今こそ、「ワンストップ・サービス」が必要

30年ほど前から、海外に行くと「日本の大学から来る人が、来るたびに違う人で、そのたびに同じことを尋ねられ、私たちも何度も同じことを答えてきましたが、状況はちっとも改善されません。」と言われることが多かったのですが、今でもその傾向はあるのでしょうか。

以前なら、海外に行くこと自体が、それこそ一大事で、したがって、「不公平」にならないように「順番に」替わるがわる出ていた、といった時代もあったかも知れませんが、まさか、今日も、まだそうであるとも思えません。
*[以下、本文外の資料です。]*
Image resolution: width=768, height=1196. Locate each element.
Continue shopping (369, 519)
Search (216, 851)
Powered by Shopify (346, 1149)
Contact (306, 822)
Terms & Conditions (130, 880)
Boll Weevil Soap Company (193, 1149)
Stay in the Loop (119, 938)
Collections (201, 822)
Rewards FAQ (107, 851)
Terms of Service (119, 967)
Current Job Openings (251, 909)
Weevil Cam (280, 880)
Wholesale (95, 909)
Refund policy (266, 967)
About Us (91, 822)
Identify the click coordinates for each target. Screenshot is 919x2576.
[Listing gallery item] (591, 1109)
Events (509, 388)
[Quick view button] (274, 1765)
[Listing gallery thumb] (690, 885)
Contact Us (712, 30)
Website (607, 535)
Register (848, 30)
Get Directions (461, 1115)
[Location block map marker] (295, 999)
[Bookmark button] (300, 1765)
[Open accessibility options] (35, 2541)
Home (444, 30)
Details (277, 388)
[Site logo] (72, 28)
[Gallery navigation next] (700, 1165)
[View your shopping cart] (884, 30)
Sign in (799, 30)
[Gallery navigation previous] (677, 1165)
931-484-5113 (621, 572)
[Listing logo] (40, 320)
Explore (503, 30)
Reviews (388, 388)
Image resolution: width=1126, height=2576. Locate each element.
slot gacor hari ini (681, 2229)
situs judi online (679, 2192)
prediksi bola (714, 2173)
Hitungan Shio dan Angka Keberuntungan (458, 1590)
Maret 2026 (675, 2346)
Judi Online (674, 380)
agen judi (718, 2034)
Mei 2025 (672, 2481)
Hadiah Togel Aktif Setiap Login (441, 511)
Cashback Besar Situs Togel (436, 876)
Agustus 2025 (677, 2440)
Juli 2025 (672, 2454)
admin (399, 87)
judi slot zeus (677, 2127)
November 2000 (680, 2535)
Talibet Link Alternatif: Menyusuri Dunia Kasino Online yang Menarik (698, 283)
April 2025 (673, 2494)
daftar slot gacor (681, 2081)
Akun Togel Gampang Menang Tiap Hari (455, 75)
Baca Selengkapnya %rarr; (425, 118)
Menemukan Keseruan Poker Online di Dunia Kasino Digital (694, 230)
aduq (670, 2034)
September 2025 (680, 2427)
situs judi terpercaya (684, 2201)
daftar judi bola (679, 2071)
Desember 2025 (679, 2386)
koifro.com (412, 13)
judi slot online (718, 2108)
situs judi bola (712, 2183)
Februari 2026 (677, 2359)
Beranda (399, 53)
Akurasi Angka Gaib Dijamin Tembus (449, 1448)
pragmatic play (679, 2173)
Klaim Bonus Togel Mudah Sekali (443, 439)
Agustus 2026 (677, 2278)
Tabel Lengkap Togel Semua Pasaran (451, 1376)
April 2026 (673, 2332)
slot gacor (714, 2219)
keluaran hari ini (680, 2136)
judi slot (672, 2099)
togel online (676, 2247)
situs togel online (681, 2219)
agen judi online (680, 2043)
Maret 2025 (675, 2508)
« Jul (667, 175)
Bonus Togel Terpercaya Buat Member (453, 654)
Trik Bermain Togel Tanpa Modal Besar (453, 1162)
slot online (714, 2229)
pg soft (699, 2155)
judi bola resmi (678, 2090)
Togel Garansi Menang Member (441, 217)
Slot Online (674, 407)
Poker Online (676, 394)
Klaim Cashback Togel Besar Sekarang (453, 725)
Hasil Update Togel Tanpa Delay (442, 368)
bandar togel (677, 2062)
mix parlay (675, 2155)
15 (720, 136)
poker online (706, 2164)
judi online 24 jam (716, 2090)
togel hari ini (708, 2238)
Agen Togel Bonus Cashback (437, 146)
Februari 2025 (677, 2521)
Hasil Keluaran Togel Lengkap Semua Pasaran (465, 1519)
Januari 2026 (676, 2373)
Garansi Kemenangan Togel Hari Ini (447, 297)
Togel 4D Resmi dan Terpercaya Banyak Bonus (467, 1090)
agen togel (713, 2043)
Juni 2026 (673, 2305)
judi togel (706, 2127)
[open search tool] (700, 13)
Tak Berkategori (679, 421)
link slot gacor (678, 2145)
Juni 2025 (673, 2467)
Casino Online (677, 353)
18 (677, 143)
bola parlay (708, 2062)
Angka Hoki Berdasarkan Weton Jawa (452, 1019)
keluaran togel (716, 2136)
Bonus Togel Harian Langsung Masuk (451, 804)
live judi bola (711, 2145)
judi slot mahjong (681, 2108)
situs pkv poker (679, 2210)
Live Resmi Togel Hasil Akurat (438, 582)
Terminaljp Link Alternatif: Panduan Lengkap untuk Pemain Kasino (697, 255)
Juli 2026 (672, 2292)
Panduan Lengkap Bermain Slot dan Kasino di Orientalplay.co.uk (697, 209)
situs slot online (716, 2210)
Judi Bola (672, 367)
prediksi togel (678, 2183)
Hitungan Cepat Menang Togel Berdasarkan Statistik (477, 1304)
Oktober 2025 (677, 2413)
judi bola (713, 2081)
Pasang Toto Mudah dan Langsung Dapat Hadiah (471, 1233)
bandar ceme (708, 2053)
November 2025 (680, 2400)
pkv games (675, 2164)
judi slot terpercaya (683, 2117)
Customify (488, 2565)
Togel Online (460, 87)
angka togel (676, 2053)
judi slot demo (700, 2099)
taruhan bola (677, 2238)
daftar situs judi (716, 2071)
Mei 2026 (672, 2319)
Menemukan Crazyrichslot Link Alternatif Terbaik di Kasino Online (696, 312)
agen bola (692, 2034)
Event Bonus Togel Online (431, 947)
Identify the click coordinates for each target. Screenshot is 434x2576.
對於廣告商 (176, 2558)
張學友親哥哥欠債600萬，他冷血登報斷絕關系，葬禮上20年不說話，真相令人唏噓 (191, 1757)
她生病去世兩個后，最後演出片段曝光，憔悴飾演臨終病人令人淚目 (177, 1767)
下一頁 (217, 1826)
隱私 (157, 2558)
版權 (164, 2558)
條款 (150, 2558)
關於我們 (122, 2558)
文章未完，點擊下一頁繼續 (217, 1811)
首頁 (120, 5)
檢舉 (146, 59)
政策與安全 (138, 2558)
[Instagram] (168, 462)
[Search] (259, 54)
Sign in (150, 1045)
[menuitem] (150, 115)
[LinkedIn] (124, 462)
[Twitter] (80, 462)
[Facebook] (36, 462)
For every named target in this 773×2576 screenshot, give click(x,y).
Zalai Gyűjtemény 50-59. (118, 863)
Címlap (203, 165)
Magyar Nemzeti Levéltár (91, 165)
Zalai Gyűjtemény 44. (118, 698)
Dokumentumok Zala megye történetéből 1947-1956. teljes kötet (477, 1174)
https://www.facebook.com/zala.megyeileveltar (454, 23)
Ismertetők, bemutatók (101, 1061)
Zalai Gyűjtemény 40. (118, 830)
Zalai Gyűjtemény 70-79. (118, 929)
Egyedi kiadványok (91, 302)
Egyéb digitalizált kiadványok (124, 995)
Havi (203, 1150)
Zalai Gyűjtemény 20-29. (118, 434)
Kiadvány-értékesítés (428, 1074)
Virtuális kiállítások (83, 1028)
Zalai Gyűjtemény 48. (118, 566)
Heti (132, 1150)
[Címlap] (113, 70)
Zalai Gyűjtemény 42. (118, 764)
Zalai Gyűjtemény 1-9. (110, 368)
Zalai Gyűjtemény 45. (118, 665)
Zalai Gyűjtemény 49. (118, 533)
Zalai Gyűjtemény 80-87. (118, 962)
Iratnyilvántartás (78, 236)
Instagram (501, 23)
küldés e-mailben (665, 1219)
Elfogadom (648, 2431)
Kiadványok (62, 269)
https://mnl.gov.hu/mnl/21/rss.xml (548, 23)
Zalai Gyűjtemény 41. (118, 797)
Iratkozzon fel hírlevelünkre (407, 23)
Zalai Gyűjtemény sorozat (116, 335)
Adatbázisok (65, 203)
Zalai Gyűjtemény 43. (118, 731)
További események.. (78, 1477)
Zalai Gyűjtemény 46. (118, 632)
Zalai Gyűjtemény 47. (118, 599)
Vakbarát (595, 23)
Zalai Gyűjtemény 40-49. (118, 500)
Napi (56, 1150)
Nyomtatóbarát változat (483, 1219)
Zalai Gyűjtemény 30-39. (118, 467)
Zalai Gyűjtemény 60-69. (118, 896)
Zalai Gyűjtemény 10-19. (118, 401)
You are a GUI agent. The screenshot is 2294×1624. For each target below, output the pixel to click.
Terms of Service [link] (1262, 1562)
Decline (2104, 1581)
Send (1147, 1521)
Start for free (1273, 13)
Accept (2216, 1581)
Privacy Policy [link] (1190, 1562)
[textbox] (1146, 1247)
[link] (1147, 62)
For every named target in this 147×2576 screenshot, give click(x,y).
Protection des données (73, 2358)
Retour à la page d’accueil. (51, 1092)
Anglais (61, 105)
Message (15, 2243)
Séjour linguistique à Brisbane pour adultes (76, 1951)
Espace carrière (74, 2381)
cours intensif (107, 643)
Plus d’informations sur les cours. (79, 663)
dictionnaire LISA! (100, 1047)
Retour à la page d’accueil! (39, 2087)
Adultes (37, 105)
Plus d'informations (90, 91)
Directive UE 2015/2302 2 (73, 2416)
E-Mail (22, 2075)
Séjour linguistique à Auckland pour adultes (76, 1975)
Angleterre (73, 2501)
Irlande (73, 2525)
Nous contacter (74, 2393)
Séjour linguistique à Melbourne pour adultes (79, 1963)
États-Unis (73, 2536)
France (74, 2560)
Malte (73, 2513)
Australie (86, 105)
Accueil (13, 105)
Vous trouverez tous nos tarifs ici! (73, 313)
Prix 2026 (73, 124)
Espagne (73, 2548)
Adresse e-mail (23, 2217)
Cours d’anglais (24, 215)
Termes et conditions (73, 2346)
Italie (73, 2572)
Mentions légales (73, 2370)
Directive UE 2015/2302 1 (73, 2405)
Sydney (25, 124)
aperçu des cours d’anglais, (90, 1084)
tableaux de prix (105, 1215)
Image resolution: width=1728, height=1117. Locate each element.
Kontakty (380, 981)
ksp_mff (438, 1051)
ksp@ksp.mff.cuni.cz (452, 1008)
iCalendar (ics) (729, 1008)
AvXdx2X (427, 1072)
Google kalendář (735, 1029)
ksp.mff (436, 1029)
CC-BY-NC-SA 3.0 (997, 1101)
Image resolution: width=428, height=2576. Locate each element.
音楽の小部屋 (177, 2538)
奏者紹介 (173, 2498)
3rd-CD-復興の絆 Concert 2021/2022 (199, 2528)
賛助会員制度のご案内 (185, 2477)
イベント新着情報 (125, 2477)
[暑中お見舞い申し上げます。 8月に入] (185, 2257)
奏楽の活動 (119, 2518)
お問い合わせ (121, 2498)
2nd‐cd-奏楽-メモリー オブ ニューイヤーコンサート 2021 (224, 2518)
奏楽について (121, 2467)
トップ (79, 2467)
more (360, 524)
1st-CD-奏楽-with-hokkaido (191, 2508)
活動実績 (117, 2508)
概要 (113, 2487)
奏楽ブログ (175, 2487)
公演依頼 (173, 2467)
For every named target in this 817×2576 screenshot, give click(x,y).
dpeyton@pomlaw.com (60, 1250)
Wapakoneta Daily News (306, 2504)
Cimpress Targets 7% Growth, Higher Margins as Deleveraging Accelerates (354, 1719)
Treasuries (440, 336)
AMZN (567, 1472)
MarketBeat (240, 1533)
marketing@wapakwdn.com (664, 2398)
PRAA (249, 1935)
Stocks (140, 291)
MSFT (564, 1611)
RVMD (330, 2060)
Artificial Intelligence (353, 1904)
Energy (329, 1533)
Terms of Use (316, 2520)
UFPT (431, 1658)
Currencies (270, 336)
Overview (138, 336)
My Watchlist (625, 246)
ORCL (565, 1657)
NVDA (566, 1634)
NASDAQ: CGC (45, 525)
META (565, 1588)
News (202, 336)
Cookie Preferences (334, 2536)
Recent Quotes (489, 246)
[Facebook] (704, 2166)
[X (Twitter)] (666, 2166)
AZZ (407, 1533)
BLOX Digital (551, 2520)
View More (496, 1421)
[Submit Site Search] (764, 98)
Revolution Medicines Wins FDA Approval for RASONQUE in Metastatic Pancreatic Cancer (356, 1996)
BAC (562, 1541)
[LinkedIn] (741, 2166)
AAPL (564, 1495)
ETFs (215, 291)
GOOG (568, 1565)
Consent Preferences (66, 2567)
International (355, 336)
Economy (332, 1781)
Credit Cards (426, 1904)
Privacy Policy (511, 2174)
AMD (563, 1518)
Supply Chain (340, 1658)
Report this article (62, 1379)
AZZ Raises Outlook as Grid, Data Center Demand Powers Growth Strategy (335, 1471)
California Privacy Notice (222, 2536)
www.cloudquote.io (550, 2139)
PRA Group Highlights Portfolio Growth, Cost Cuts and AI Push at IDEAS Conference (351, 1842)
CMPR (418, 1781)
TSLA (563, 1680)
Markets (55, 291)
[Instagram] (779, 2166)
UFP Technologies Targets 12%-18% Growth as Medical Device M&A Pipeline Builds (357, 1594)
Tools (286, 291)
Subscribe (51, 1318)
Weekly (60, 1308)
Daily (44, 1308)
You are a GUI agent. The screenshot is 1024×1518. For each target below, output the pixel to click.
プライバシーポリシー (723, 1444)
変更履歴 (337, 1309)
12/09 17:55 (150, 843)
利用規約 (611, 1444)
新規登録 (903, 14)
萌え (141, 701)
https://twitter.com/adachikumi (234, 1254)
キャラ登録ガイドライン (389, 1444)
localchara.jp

その頃は、東京駒場のAIEJ(当時)の会議室に集まっていただき、事前に説明会などを開催したものです。出席者の中には、なぜか訳もなく力が入って緊張している大学の教職員も見受けられました。慣れていない人が多かったということなのでしょう。

AIEJ/JASSOの「日本留学フェア」などに来る大学の教職員も、海外に来てみて初めて、留学を考える若者たちの様々な状況に気づく人も多かった時代もあったかと思います。

大学でも、学内の組織的にも海外担当の機能が集約されていなかったのですね。

海外の人たちにとっては、日本の役所や団体のそれぞれの所掌範囲は分かりにくく、大使館に訊くほうがいいのか、AIEJ/JASSOに尋ねるべきことか、国際交流基金のほうがいいのか、それともJICAなのか、あるいは、JSPSか…と迷うことも多いわけです。そして、海外のそうした機関や団体の窓口も、多くは散在していて、1回で用が足りることのほうが少ないこともしばしばです。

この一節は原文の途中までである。